Un día de esos, como siempre con una sonrisa me trajo un
regalo, un juguete, me puse muy contento y me abrazo. Luego ella miraba mi
cabeza y no decía nada, empecé a sentir una cierta humedad en el cuero
cabelludo y entonces reparé que estaba llorando. Sus lágrimas sin gemidos me
desconcertaron, atiné a mirarla de rabillo. Tenía sus ojos cerrados y el rostro
mojado de tanto llorar “mi pequeño Job” dijo con su voz quebrada. Luego tomó un paño y entonces comprendí el cuadro completo. Yo tenía mi cabeza deformada por la
infección en mi oído, que despedía olor por el pus que tenía allí y ahora piojos
en mi cabeza.

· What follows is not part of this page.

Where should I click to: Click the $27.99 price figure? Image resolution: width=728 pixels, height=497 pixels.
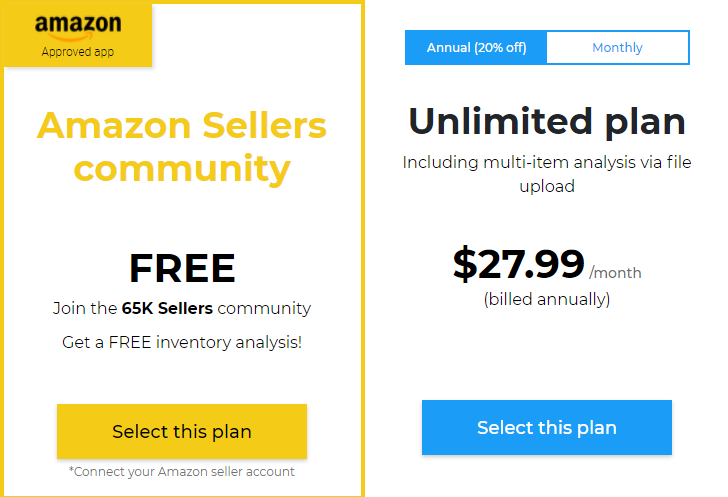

Cuando terminó su horario de visita trato de restarle importancia
para que no me pusiera más triste.
Con el tiempo ya había mejorado y solo iba a control
médico día por medio. Al salir del hospital y antes de regresar a casa,
solíamos ir al mercado de frutas y verduras que estaba en calle 4 y 49 en el
centro de la ciudad de La Plata. Como nuestros recursos económicos eran muy
escasos (muy pobres) ella hablaba con los transportistas de frutas para que me
dejaran subir a los camiones tan solo para encontrar las frutas descartadas que
nosotros recuperábamos para compartir en familia. Así fue como cada vez que
bajaba de los camiones con mi recompensa en una bolsa, me quedaba absorto
mirando el edificio del mercado. Me atrapaba su diseño, la arquitectura del
lugar, el mundo de gente que allí adentro se movía ante mi curiosidad. Eran
otros tiempos y yo solo era un niño de 7 años en un mundo imaginario de sueños
¿podemos entrar mamá?
“Algún día, mañana tal vez”…desde entonces pasaron 50
años y el pequeño Job sanó. Pero este recuerdo en blanco y negro de un niño
tomando la mano de su madre y una bolsa de frutas descartadas sigue intacto en
mi mente.
Un día de esos hace un par de años atrás, llevé a mi
madre a realizar un trámite. Entre con mi automóvil al estacionamiento que está
ocupando los 10.000 metros cuadrados que eran antiguamente del mercado que fue
demolido. Apagué el motor y la vorágine de imágenes recreadas en mi entorno me
llevaron a un pasado en mi realidad, la mire y le dije” ¡Entramos mamá! Estamos
en el centro del mercado”
Su rostro brillaba como un sol y su sonrisa otra vez fue
para mí. Le di gracias a Dios por ella y se lo dije, que nada hubiera sido
posible en mi vida si no hubiese estado a mi lado en mi peor momento. Una
imagen que el tiempo redimió para ambos. Salimos de allí mientras seguíamos recordando
aquellos días. Antes de llegar a casa nos detuvimos a comprar fruta fresca. Casi
lo había olvidado, pero Dios no y me permitió cumplir el sueño de entrar a mi
sueño de la mano de mi madre… antes de estar con Él.